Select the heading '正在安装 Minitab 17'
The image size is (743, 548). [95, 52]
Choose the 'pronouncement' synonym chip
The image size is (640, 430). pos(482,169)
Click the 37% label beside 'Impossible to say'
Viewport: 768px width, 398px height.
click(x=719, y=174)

■ ■ ■

What the task asks
Every record must be returned exactly.

Task response
Select the heading '正在安装 Minitab 17'
The image size is (743, 548). [95, 52]
Choose the 'pronouncement' synonym chip
The image size is (640, 430). pos(482,169)
Click the 37% label beside 'Impossible to say'
Viewport: 768px width, 398px height.
click(x=719, y=174)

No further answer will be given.